Source: news.gsu.edu
ATLANTA—Georgia State University researchers are working to harness deep learning and artificial intelligence to learn more about how mental illness and other disorders affect the brain.
Led by Vince Calhoun, Distinguished University Professor of Psychology at Georgia State and director of the Center for Translational Research in Neuroimaging and Data Science (TReNDS), and Sergey Plis, associate professor of computer science and director of machine learning at TReNDs, the team is combining different types of brain imaging data to capture patterns that are indicative of brain disorders. Robyn Miller, assistant professor of computer science, is a co-investigator on the project. Their work is funded by a $2.4 million, four-year award from the National Institute of Biomedical Imaging and Bioengineering.
“We are working to combine different kinds of imaging data: data that tell us how brain structures look, how the brain is functioning over time or how the brain is connected or wired,” said Calhoun, a Georgia Research Alliance Eminent Scholar in Brain Health & Image Analysis. “The hope is that by transforming this mass of data into a framework, we’ll have a compact way to map brain disorders.”
Advances in brain imaging mean researchers have access to significantly more data than in the past, but the relationships among modalities, or types of data captured, are complex and poorly understood.
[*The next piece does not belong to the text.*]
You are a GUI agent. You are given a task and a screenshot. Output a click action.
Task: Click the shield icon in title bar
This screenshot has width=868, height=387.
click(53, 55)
Calhoun and Plis are focused on characterizing these relationships by merging and analyzing data from multiple sources.
“We’re treating sets of modalities almost like a musical note,” said Calhoun. “We want to take this data and put it in a framework so we can look at how it relates across the modalities. Together, the information could provide a signature, like a chord, that tells us how mental disorders impact the brain.”
They’re also looking at both linear and nonlinear relationships among various modalities.
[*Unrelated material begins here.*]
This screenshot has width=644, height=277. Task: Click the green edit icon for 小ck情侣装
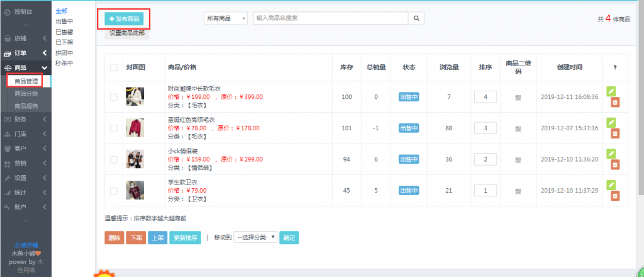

“Correlation is focused on finding linear relationships. Even if there’s a strong nonlinear relationship, you might not immediately find the connection,” said Calhoun. “That’s where deep learning comes into play, because it’s able to detect more complex relationships, and it’s also good at compressing this massive amount of data into a smaller space.”
Using deep learning, the team will develop and train algorithms on thousands of existing datasets. By examining the data along two spectra, mood and psychosis, they can determine which modalities or brain regions are most relevant to specific disorders. The hope is to develop multi-modal biomarkers that healthcare experts could use for diagnosis of mental health disorders such as schizophrenia, depression or bipolar disorder.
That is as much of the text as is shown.